*** Records to use ***

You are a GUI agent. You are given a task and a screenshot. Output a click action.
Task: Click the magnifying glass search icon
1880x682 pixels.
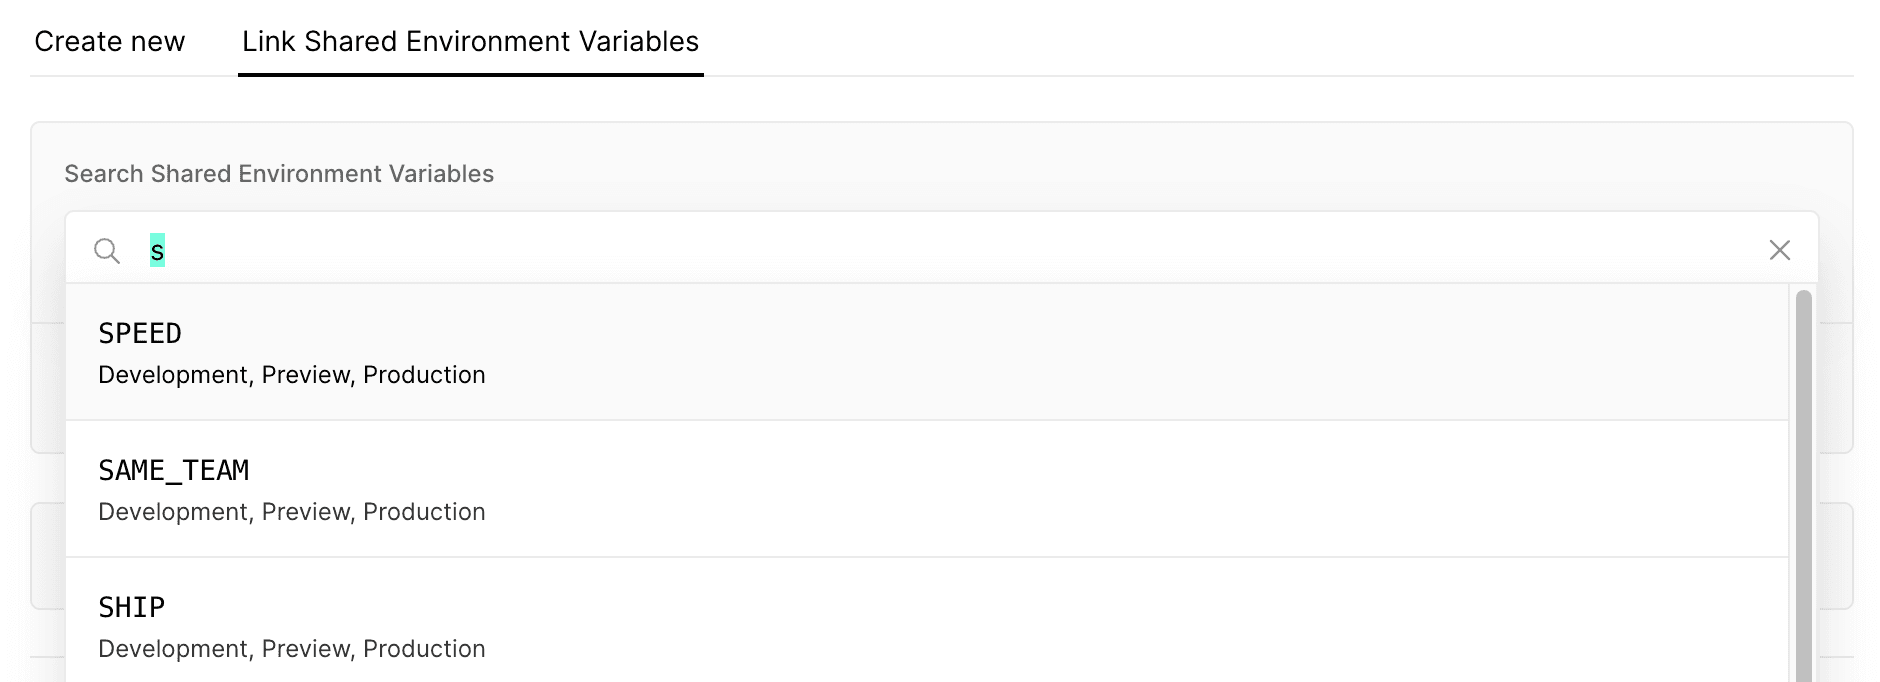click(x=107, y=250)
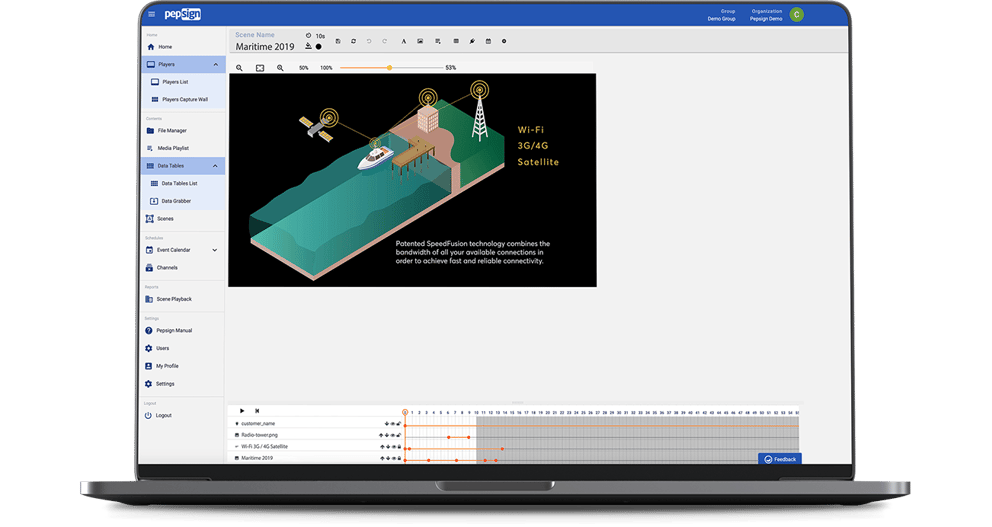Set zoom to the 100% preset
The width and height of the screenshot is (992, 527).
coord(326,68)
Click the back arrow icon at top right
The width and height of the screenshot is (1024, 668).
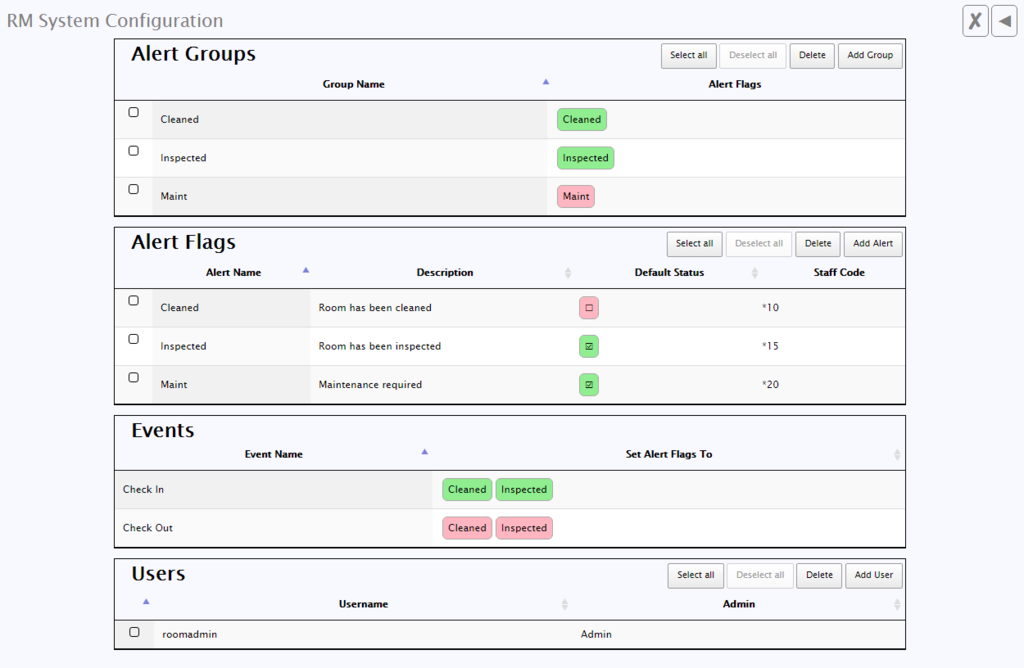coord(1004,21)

*** End of Records to use ***

— About this task —
Provide the number of lines in the entries that include "icon", and no other text.

— Solution to this problem —
2